The organization of lateral septal connections has been re-examined with respect to its newly defined subdivisions, using anterograde (PHAL) and retrograde (fluorogold) axonal tracer methods. The results confirm that progressively more ventral transverse bands in the hippocampus (defined by the orientation of the trisynaptic circuit) innervate progressively more ventral, transversely oriented sheets in the lateral septum. In addition, hippocampal field CA3 projects selectively to the caudal part of the lateral septal nucleus, which occupies topologically lateral regions of the transverse sheets, whereas field CA1 and the subiculum project selectively to the rostral and ventral parts of the lateral septal nucleus, which occupy topologically medial regions of the transverse sheets. Finally, the evidence suggests that progressively more ventral hippocampal bands innervate progressively thicker lateral septal sheets.

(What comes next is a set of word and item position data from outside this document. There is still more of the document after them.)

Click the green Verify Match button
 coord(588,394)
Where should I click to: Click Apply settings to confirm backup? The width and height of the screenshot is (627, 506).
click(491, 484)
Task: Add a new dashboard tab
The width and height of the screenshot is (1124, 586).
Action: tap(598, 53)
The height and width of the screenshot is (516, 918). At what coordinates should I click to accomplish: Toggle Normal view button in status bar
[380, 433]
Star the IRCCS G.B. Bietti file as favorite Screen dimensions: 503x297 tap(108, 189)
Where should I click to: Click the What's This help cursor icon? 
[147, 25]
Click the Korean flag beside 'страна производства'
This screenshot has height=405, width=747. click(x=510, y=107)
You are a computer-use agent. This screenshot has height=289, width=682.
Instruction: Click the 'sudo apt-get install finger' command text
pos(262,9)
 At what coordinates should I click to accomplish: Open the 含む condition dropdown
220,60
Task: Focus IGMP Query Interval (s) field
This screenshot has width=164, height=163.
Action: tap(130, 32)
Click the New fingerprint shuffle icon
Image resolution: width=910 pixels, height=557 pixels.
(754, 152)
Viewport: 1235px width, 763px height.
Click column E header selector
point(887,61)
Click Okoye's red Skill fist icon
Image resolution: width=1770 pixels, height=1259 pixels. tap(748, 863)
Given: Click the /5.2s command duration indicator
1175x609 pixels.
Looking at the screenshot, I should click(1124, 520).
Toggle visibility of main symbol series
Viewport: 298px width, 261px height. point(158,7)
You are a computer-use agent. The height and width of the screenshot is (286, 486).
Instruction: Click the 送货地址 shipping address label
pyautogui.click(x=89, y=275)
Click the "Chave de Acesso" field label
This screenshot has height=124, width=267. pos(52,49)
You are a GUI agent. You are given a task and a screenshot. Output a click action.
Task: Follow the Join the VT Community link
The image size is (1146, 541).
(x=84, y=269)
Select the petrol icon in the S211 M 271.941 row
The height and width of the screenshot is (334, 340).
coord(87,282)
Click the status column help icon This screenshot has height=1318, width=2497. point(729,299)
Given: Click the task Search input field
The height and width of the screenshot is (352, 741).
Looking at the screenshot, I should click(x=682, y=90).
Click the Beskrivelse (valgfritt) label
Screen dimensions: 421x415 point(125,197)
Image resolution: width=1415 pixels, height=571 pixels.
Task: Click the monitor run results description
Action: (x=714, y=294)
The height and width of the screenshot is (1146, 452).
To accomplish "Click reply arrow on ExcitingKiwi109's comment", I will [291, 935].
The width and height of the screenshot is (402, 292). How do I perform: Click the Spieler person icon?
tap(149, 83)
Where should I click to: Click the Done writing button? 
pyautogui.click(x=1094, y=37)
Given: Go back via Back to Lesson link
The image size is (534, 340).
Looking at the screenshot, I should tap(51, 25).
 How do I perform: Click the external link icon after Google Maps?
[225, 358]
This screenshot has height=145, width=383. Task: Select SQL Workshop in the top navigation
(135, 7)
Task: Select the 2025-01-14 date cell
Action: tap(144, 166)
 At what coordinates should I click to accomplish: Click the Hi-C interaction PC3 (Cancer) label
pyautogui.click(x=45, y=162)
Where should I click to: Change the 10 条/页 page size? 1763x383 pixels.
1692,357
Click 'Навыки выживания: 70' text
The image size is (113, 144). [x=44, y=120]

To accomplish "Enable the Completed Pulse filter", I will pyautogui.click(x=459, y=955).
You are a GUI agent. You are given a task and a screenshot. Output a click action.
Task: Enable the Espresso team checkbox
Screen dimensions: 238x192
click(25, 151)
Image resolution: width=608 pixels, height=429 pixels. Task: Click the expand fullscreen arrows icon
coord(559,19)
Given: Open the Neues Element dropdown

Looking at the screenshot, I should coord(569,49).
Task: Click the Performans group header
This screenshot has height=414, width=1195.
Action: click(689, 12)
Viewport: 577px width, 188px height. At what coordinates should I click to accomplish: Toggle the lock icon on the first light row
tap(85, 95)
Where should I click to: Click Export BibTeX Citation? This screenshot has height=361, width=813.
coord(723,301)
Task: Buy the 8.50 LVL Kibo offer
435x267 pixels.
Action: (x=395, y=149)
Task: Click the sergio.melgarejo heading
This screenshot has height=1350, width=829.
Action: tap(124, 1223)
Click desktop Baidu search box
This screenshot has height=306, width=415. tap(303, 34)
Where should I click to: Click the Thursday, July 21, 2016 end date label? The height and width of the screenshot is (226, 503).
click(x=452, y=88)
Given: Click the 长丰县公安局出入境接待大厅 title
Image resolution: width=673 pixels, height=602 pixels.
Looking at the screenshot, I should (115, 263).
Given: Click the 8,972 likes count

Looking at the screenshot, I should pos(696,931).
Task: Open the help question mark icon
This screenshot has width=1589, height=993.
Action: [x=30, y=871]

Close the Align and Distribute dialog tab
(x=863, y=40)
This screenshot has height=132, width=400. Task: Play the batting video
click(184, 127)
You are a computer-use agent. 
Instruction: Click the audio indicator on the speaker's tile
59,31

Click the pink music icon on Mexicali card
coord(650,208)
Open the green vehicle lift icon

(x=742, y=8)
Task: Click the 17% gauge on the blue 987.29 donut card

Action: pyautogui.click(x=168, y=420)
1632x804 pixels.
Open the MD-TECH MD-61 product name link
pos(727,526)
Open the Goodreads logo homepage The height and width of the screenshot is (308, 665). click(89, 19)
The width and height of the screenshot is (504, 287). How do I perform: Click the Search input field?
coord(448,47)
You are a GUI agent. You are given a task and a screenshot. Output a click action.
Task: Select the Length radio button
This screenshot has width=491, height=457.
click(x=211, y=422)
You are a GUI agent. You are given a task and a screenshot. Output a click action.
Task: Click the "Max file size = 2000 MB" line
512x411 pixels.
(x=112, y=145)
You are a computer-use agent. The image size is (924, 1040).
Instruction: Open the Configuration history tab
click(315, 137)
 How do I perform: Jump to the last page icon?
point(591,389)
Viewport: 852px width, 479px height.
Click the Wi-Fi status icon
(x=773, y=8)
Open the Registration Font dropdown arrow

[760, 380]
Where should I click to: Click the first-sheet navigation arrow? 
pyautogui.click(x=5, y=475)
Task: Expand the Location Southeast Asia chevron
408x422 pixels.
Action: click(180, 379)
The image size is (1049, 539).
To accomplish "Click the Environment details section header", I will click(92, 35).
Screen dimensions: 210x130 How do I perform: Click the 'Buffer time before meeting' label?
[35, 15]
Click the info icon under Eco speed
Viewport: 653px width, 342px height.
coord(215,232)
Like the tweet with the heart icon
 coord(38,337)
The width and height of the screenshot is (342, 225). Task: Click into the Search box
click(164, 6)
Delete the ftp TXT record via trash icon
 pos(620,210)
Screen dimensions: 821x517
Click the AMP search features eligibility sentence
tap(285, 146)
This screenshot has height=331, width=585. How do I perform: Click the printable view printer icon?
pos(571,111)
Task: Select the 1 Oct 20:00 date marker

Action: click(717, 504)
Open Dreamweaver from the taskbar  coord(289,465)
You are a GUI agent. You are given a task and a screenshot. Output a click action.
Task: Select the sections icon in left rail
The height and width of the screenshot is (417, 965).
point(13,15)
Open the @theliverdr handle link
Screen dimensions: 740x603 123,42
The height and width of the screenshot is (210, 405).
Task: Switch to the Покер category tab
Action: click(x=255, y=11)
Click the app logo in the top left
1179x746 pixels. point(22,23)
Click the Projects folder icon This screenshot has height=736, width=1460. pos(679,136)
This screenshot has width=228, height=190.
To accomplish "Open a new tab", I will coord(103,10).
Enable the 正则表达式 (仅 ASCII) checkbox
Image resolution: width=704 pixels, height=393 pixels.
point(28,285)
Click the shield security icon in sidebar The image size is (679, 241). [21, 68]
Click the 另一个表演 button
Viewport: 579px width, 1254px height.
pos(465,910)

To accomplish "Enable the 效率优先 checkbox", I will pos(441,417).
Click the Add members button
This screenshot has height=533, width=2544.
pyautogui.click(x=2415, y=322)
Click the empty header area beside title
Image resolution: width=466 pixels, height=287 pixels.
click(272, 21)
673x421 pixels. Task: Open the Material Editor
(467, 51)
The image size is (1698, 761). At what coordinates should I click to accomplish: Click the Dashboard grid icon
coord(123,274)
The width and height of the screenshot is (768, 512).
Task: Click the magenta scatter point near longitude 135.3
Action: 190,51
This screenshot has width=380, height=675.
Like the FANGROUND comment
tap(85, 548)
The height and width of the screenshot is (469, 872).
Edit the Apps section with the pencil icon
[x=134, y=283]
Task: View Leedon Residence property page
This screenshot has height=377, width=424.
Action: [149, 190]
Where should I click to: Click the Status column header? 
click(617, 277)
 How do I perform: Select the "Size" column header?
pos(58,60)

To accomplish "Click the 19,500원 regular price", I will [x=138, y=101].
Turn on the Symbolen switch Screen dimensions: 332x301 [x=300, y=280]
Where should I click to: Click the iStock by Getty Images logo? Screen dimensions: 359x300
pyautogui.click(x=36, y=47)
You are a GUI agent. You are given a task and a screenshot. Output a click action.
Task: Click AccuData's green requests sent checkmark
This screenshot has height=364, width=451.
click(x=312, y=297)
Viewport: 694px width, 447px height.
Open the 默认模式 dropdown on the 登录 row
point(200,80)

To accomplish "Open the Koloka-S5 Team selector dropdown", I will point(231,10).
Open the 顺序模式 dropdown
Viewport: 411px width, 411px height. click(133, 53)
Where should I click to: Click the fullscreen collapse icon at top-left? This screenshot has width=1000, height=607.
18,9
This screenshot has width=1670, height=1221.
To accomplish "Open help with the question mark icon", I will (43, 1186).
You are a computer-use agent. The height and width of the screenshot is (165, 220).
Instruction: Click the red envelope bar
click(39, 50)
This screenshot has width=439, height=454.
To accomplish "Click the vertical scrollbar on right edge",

In contrast, ascending inputs to the lateral septum appear to define at least 20 vertically oriented bands or subdivisions arranged orthogonal to the hippocampal input (Risold, P.Y. and Swanson, L.W., Chemoarchitecture of the rat lateral septal nucleus, Brain Res. Rev., 24 (1997) 91-113). Hypothalamic nuclei forming parts of behavior-specific subsystems share bidirectional connections with specific subdivisions of the lateral septal nucleus (especially the rostral part), suggesting that specific domains in the hippocampus may influence specific hypothalamic behavioral systems. In contrast, the caudal part of the lateral septal nucleus projects to the lateral hypothalamus and to the supramammillary nucleus, which projects back to the hippocampus and receives its major inputs from brainstem cell groups thought to regulate behavioral state. The neural system mediating defensive behavior shows these features rather clearly, and what is known about its organization is discussed in some detail.